Newborn Jaundice

When a baby is born, his or her liver is still developing the ability to break down red blood cells. Red blood cells are broken down by the liver to create new substances for the body, such as bile and to create waste to be excreted (yum).

Billirubin is a biproduct of red blood cells and it is the abundance of billirubin in most newborns that can cause a yellow appearance - most commonly noted in the skin and in the whites of the baby's eyes. All newborns have jaundice in some digree!

Most hospitals will test for jaundice before your baby is cleared to go home. In most cases, the level of billirubin in newborns is low enough for the newborn to be able to go home - even with a touch of jaundice.

In most cases, the baby will not show signs of jaundice until the second or fifth day; however, it usually clears on its own by the second week.

It is very rare for jaundice to be serious enough for the baby to go to the hospital, but it does happen!

What to Expect

In the first few weeks of life, your baby will produce bowel movements that are yellow in colour and this is normal. This is your baby's body flushing its system of excess amounts of billirubin.

A jaundice baby will be very sleepy and lathargic, but within reason [see below for warning signs]. At times, you will find it hard to feed the baby as he or she will want to doze off! Tickle their feet, wiggle their hands gently, tickle under their chin -- try different ways to keep your baby alert enough to eat!

With a jaundiced baby, you should nurse/breastfeed or give them bottles often to help their system flush out the billirubin.

If you are breastfeeding, you do NOT need to top off each feeding with formula. The more you breastfeed, the more milk you will produce, the faster Jaundice will be flushed out.
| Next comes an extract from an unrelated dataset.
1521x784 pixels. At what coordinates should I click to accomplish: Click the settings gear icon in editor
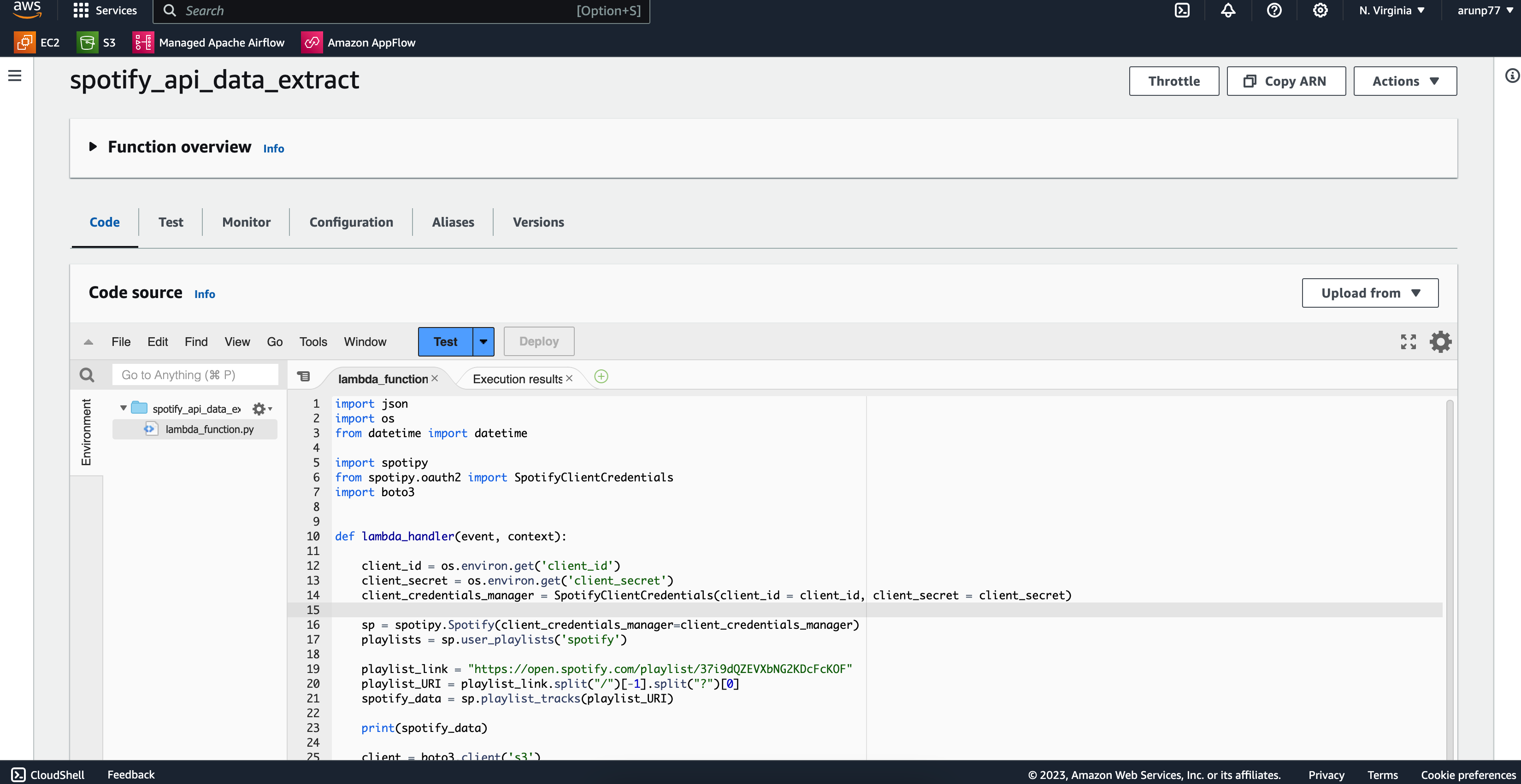[1440, 341]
Introducing formula will reduce the amount of milk you produce and can cause nipple confusion, further damaging your breastfeeding relationship.

Warning Signs of Jaundice (When to Worry)
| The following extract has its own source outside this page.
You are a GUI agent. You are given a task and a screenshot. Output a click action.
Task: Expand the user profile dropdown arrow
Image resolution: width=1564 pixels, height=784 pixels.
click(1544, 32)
While jaundice is normal, there are times when it can become severe enough to warrant a trip to your doctor or to the hospital. As always, if you are at all concerned, contact your doctor!

Some sings and symptoms that should not be ignored...

  • Fever of 38+ C or 100+ F
  • Baby is listless or rarely wakes
  • Baby does not eat enough to produce multiple wet diapers each day
  • Baby is seen as yellow, but does not produce many bowel movements (aim for one movement for every other feeding)
  • Jaundice is still present after two weeks
  • Babys skin is bright yellow
  • Baby has yellow hands or yellow feet
  • Baby has yellow skin, but their bowel movements are consistently not yellow

This is Just a Guide

Always, always check with your doctor about your baby's health. This article is just meant as an informative article which is not to replace your doctor.